● **Reading text**
Featurewiz is a new python library for creating and selecting the best features in your data set fast! featurewiz accomplishes this in 2 steps:
The first step is optional and it is about creating new features.
1. Performing Feature Engineering: One of the gaps in open source AutoML tools and especially Auto_ViML has been the lack of feature engineering capabilities that high powered competitions like Kaggle required. The ability to create "interaction" variables or adding "group-by" features or "target-encoding" categorical variables was difficult and sifting through those hundreds of new features was painstaking and left only to "experts". Now there is some good news.
featurewiz now enables you to add hundreds of such features at the click of a code. Set the "feature_engg" flag to "interactions", "groupby" or "target" and featurewiz will select the best encoders for each of those options and create hundreds (perhaps thousands) of features in one go.
Not only that, it will use SULOV method and Recursive XGBoost to sift through those variables and find only the least correlated and most important features among them. All in one step!.
The second step is Feature Selection:
2. Executing Feature Selection: Once you have created 100's of new features, you still have two problems left to solve: 1. How do we interpret those newly created features? 2. Which of these features is important and which are useless? How many of them are highly correlated to each other causing redundancy? 3. Does the model overfit now on these new features and perform better or worse than before?

● **Dataset content**
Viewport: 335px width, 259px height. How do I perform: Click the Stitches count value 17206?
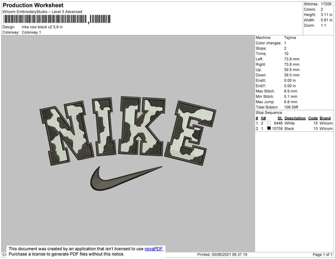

● **Tasks for this exercise**
1. Translate this sentence from the featurewiz text into Spanish: "The first step is optional and it is about creating new features."
2. Output the passage of the featurewiz text from "Not only that, it" to "in one step!.", copied without changes.

● **Responses**
1. El primer paso es opcional y consiste en crear nuevas características.

2.
Not only that, it will use SULOV method and Recursive XGBoost to sift through those variables and find only the least correlated and most important features among them. All in one step!.